Zahnärzte haben Modelle und Muster und Kunden wollen verständlicherweise zunächst einmal wissen, was in ihrem Mund passieren wird. Um dies zu demonstrieren, bietet sich auch das Arbeiten mit Spiegeln an. Durch all dies vermitteln Zahnärzte ihren Patienten, dass sie für sie da sind. Vertrauen wird auf- und kontinuierlich ausgebaut. Auch das Praxisteam kann leicht in diesen Prozess eingebunden werden: Da die meisten Patienten vorher von der Zahnmedizinische Fachangestellten auf den Stuhl begleitet werden, kann bereits hier das strategische Verkaufsgespräch (in der Wartezeit auf den Zahnarzt) beginnen. Das Praxisteam sollte in den kompletten Verkaufs- bzw. zuvor Kundenbegeisterungsprozess eingebunden sein. Von den Praxiswohlfühlfaktoren bis zum professionellen Terminmanagement (aktive Telefonate in Absprache mit dem Patienten zur Erinnerung an Prophylaxetermine) gilt es, Einiges zu beachten. Was verkürzt dem Patienten z.B. die Wartezeit? Warum also dem Patienten im Wartezimmer nicht die Möglichkeit eines Internetzugangs – was heute in Business-Hotels schon Standard ist – geben?

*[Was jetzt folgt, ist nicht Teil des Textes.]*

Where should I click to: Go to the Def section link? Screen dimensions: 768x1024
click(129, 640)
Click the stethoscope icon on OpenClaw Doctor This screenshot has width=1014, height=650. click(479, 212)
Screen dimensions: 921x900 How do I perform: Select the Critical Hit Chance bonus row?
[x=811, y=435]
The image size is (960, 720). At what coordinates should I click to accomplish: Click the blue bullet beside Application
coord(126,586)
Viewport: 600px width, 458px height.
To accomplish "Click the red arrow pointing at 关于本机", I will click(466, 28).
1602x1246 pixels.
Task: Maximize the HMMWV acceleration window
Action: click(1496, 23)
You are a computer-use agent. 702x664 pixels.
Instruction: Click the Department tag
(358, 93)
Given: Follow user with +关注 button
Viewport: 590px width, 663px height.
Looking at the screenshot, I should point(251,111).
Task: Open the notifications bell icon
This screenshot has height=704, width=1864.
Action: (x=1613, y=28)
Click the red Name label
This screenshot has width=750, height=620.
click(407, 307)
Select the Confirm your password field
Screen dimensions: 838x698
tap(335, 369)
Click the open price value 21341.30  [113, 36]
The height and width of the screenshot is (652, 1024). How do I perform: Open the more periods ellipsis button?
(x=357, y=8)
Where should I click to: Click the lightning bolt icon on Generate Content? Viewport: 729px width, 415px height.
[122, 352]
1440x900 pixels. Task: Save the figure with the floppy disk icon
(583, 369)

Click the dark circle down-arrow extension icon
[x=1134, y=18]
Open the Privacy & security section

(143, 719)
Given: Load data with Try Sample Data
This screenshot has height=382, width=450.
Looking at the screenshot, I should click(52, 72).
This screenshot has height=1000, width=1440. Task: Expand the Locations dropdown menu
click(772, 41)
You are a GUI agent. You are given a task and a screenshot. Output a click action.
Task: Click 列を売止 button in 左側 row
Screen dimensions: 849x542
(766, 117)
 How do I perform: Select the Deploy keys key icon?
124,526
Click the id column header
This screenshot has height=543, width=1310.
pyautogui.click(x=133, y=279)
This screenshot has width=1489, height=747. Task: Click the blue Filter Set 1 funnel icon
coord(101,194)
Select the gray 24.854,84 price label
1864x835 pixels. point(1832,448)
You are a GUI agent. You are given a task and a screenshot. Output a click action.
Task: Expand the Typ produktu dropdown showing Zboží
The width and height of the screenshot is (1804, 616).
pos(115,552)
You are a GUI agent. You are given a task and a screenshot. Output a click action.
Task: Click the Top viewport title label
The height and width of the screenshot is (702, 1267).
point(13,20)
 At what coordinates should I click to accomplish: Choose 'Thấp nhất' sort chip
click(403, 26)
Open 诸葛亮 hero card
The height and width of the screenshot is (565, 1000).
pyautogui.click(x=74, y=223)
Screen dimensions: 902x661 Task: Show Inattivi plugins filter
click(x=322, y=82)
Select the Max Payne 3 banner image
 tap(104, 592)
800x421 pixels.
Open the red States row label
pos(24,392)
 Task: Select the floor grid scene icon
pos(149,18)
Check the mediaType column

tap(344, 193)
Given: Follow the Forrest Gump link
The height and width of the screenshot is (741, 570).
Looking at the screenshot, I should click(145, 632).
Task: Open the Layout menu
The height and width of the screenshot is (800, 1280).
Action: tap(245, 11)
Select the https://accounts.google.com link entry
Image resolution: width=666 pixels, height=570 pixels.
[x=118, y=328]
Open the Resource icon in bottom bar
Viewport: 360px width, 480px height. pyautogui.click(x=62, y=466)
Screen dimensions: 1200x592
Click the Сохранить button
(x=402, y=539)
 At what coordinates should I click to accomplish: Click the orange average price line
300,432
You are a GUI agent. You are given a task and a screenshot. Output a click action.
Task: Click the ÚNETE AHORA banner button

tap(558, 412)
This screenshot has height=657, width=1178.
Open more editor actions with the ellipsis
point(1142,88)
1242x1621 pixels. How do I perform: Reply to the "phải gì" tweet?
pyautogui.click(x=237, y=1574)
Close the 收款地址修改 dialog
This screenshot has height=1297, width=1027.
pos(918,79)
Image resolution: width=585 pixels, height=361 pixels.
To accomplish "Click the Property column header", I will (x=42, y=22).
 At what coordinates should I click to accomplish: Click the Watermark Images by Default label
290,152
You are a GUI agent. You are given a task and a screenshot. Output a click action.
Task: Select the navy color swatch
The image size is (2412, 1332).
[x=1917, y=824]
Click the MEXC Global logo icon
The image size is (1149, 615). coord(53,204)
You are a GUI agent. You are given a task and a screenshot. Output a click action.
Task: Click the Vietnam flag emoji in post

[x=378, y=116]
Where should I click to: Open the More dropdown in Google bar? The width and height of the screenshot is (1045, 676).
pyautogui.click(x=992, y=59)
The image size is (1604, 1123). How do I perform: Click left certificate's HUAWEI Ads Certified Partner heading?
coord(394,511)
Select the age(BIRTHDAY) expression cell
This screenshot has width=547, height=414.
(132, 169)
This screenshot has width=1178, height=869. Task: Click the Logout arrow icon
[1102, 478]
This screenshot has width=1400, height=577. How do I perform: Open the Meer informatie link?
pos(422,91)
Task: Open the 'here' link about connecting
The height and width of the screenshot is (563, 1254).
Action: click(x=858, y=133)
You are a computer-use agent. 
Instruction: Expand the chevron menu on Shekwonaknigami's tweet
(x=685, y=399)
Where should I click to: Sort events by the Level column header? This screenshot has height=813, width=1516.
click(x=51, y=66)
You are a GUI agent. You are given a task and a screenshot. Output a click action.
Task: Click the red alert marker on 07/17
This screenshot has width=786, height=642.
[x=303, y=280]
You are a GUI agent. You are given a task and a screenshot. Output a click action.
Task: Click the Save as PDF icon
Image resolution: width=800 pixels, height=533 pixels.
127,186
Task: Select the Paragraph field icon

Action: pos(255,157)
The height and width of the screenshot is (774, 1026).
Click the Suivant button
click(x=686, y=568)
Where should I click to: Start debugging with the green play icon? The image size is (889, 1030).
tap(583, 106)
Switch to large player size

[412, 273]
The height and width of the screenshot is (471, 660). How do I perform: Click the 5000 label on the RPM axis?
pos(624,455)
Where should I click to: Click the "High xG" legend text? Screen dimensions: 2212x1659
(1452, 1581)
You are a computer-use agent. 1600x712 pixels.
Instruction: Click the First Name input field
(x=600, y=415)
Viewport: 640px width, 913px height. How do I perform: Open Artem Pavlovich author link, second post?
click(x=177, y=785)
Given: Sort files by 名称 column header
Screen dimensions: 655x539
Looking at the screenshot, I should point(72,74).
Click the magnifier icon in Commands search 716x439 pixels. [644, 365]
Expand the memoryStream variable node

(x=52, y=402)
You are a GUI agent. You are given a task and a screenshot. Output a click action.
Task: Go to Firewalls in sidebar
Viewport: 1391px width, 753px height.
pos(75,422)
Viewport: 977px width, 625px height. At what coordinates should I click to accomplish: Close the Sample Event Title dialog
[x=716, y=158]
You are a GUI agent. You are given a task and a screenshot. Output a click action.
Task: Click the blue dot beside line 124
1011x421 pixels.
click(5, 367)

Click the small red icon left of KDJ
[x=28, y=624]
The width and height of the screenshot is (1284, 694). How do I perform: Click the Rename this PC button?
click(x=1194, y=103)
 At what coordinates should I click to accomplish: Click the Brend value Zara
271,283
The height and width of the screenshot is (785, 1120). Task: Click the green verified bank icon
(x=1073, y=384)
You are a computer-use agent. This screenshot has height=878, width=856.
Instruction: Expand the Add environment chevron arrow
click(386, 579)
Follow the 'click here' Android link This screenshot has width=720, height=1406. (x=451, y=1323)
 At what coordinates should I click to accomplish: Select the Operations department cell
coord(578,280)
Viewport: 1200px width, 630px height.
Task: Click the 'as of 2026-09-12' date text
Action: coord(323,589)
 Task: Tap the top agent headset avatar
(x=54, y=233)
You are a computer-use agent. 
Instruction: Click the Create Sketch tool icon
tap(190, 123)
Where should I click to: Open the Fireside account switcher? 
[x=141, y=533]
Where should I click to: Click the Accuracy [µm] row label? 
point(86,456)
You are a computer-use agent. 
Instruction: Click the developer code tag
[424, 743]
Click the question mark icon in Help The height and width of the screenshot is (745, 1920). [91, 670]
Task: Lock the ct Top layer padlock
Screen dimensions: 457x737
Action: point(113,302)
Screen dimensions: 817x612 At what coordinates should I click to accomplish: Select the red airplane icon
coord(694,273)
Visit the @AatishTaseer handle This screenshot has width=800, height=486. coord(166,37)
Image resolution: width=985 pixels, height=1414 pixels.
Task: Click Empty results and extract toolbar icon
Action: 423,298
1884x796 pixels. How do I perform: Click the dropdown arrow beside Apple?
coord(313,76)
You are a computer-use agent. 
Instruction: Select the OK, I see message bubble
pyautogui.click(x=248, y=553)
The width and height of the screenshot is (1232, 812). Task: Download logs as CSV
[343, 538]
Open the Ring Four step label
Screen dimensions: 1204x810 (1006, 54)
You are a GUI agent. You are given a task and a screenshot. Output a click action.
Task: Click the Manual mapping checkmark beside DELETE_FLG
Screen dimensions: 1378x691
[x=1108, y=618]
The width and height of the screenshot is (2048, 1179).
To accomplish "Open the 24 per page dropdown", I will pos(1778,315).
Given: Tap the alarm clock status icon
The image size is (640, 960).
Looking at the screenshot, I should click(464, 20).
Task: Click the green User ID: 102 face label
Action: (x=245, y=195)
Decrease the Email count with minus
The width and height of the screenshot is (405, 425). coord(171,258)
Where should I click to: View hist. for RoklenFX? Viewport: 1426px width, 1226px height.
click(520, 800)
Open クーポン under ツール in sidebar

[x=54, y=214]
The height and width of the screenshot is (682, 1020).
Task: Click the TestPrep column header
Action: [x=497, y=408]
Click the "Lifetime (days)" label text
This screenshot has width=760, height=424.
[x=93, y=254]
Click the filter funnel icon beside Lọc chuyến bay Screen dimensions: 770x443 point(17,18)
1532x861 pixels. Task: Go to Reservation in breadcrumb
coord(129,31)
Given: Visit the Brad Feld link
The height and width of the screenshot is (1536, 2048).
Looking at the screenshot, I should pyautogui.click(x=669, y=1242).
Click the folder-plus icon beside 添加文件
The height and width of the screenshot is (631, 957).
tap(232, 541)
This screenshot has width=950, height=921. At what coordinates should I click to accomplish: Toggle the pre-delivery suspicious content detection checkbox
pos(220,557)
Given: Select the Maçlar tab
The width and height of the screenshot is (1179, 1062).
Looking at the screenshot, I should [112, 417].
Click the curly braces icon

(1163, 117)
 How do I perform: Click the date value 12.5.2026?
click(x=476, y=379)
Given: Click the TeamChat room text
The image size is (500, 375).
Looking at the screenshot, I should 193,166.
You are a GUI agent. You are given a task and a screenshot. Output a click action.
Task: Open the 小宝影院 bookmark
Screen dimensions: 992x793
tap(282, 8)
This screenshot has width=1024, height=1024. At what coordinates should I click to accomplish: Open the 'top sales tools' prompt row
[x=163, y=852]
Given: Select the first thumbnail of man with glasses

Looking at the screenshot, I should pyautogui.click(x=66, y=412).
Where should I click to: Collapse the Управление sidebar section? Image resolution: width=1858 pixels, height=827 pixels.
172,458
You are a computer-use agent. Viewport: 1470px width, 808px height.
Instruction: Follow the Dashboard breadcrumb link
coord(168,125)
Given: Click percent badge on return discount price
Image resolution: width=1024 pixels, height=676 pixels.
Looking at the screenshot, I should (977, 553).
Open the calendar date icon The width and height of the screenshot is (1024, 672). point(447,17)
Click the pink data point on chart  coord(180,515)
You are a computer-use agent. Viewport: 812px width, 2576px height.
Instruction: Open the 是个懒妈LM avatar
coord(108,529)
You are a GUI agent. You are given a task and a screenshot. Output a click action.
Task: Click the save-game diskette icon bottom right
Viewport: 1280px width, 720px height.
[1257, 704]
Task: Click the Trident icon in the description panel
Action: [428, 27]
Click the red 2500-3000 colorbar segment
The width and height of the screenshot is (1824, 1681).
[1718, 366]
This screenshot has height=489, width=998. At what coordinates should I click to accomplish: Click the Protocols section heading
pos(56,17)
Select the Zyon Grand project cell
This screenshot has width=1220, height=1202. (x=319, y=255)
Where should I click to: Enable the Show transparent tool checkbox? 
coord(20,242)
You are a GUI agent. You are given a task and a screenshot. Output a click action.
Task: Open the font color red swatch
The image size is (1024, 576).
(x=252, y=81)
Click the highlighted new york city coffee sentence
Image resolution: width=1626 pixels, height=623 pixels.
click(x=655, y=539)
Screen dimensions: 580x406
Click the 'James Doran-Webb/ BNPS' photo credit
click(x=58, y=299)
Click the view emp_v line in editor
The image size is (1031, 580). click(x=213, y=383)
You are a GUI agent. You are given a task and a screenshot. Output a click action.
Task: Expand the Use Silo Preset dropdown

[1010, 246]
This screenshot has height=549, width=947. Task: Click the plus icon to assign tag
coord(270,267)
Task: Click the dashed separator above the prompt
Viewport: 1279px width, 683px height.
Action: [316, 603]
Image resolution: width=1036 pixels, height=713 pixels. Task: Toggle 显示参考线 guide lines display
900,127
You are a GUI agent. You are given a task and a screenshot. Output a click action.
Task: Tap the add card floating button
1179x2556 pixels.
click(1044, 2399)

Viele Zahnärzte glauben schon auf dem Weg zum Stuhl zu wissen oder spätestens beim ersten Händeschütteln entscheiden zu können, ob der Patient bereit ist, eine teurere Behandlung zu bezahlen oder nicht. Menschenkenntnis hin oder her, Zahnärzte sollten kein vorschnelles Urteil treffen und die Entscheidung letztendlich immer dem Patienten überlassen. Eine selffulfilling prophecy „Der/Die wird mir eh sagen, dass es zu teuer ist!“ hat einen ganz entscheidenden Nachteil: Sie erfüllt sich, wie der Name schon sagt, mit hoher Wahrscheinlichkeit, selbst. Patienten werden dort investieren, wo sie den Sinn der Behandlung erkennen und verstehen. Hochwertige Leistungen müssen, wie auch in der freien Wirtschaft, verkauft werden. Dann allerdings investieren die meisten Patienten gerne in ihre (Zahn-)Gesundheit.